(Extracted records)
————
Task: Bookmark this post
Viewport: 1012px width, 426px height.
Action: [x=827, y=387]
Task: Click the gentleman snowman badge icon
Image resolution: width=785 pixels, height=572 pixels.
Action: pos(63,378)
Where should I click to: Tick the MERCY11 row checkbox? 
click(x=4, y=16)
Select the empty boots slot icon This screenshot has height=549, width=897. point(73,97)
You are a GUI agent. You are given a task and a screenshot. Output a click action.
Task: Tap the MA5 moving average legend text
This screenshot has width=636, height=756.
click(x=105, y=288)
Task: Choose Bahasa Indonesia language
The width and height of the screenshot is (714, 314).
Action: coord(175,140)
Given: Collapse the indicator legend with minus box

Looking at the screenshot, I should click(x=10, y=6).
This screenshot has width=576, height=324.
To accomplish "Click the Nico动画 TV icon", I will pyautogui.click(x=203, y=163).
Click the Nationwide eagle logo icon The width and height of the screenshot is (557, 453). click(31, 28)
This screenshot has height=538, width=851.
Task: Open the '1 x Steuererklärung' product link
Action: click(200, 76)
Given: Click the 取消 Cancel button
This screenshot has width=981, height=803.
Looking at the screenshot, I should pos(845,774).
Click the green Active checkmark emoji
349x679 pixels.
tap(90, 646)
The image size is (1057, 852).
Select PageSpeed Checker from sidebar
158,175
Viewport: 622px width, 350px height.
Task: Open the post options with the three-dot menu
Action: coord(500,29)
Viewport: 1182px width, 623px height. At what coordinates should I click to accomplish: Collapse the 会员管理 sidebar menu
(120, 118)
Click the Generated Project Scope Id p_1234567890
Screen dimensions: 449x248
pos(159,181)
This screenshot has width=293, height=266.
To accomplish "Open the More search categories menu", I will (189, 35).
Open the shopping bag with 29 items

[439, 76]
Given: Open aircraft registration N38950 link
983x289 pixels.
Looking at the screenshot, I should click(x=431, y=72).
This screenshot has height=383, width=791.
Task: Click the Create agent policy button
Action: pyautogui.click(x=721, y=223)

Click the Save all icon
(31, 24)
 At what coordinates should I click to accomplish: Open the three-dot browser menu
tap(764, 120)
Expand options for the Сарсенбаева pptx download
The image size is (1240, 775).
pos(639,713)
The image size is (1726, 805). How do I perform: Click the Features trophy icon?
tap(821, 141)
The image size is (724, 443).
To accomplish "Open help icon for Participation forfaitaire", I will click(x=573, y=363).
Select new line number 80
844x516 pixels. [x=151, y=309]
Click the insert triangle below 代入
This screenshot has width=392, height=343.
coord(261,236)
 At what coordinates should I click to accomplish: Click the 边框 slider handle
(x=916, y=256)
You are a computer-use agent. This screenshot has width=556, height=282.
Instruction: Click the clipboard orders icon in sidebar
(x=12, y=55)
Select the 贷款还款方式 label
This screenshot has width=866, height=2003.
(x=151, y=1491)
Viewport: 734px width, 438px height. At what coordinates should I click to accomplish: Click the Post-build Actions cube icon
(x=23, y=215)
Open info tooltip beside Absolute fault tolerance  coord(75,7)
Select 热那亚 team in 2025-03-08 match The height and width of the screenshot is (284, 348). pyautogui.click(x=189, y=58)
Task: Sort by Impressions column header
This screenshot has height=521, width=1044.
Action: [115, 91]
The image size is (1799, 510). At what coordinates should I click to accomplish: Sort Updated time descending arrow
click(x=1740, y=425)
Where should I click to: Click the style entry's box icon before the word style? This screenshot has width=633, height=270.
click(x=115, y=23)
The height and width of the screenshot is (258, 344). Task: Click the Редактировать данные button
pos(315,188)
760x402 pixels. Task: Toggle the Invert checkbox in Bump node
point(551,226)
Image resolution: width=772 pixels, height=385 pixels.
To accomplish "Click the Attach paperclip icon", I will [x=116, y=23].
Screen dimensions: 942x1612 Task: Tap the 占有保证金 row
————
→ **ASSIGNED TASK**: Exact copies of all the lines above are required.

→ **WRITTEN SOLUTION**:
Task: Bookmark this post
Viewport: 1012px width, 426px height.
Action: [x=827, y=387]
Task: Click the gentleman snowman badge icon
Image resolution: width=785 pixels, height=572 pixels.
Action: pos(63,378)
Where should I click to: Tick the MERCY11 row checkbox? 
click(x=4, y=16)
Select the empty boots slot icon This screenshot has height=549, width=897. point(73,97)
You are a GUI agent. You are given a task and a screenshot. Output a click action.
Task: Tap the MA5 moving average legend text
This screenshot has width=636, height=756.
click(x=105, y=288)
Task: Choose Bahasa Indonesia language
The width and height of the screenshot is (714, 314).
Action: coord(175,140)
Given: Collapse the indicator legend with minus box

Looking at the screenshot, I should click(x=10, y=6).
This screenshot has width=576, height=324.
To accomplish "Click the Nico动画 TV icon", I will pyautogui.click(x=203, y=163).
Click the Nationwide eagle logo icon The width and height of the screenshot is (557, 453). click(31, 28)
This screenshot has height=538, width=851.
Task: Open the '1 x Steuererklärung' product link
Action: click(200, 76)
Given: Click the 取消 Cancel button
This screenshot has width=981, height=803.
Looking at the screenshot, I should pos(845,774).
Click the green Active checkmark emoji
349x679 pixels.
tap(90, 646)
The image size is (1057, 852).
Select PageSpeed Checker from sidebar
158,175
Viewport: 622px width, 350px height.
Task: Open the post options with the three-dot menu
Action: coord(500,29)
Viewport: 1182px width, 623px height. At what coordinates should I click to accomplish: Collapse the 会员管理 sidebar menu
(120, 118)
Click the Generated Project Scope Id p_1234567890
Screen dimensions: 449x248
pos(159,181)
This screenshot has width=293, height=266.
To accomplish "Open the More search categories menu", I will (189, 35).
Open the shopping bag with 29 items

[439, 76]
Given: Open aircraft registration N38950 link
983x289 pixels.
Looking at the screenshot, I should click(x=431, y=72).
This screenshot has height=383, width=791.
Task: Click the Create agent policy button
Action: pyautogui.click(x=721, y=223)

Click the Save all icon
(31, 24)
 At what coordinates should I click to accomplish: Open the three-dot browser menu
tap(764, 120)
Expand options for the Сарсенбаева pptx download
The image size is (1240, 775).
pos(639,713)
The image size is (1726, 805). How do I perform: Click the Features trophy icon?
tap(821, 141)
The image size is (724, 443).
To accomplish "Open help icon for Participation forfaitaire", I will click(x=573, y=363).
Select new line number 80
844x516 pixels. [x=151, y=309]
Click the insert triangle below 代入
This screenshot has width=392, height=343.
coord(261,236)
 At what coordinates should I click to accomplish: Click the 边框 slider handle
(x=916, y=256)
You are a computer-use agent. This screenshot has width=556, height=282.
Instruction: Click the clipboard orders icon in sidebar
(x=12, y=55)
Select the 贷款还款方式 label
This screenshot has width=866, height=2003.
(x=151, y=1491)
Viewport: 734px width, 438px height. At what coordinates should I click to accomplish: Click the Post-build Actions cube icon
(x=23, y=215)
Open info tooltip beside Absolute fault tolerance  coord(75,7)
Select 热那亚 team in 2025-03-08 match The height and width of the screenshot is (284, 348). pyautogui.click(x=189, y=58)
Task: Sort by Impressions column header
This screenshot has height=521, width=1044.
Action: [115, 91]
The image size is (1799, 510). At what coordinates should I click to accomplish: Sort Updated time descending arrow
click(x=1740, y=425)
Where should I click to: Click the style entry's box icon before the word style? This screenshot has width=633, height=270.
click(x=115, y=23)
The height and width of the screenshot is (258, 344). Task: Click the Редактировать данные button
pos(315,188)
760x402 pixels. Task: Toggle the Invert checkbox in Bump node
point(551,226)
Image resolution: width=772 pixels, height=385 pixels.
To accomplish "Click the Attach paperclip icon", I will [x=116, y=23].
Screen dimensions: 942x1612 Task: Tap the 占有保证金 row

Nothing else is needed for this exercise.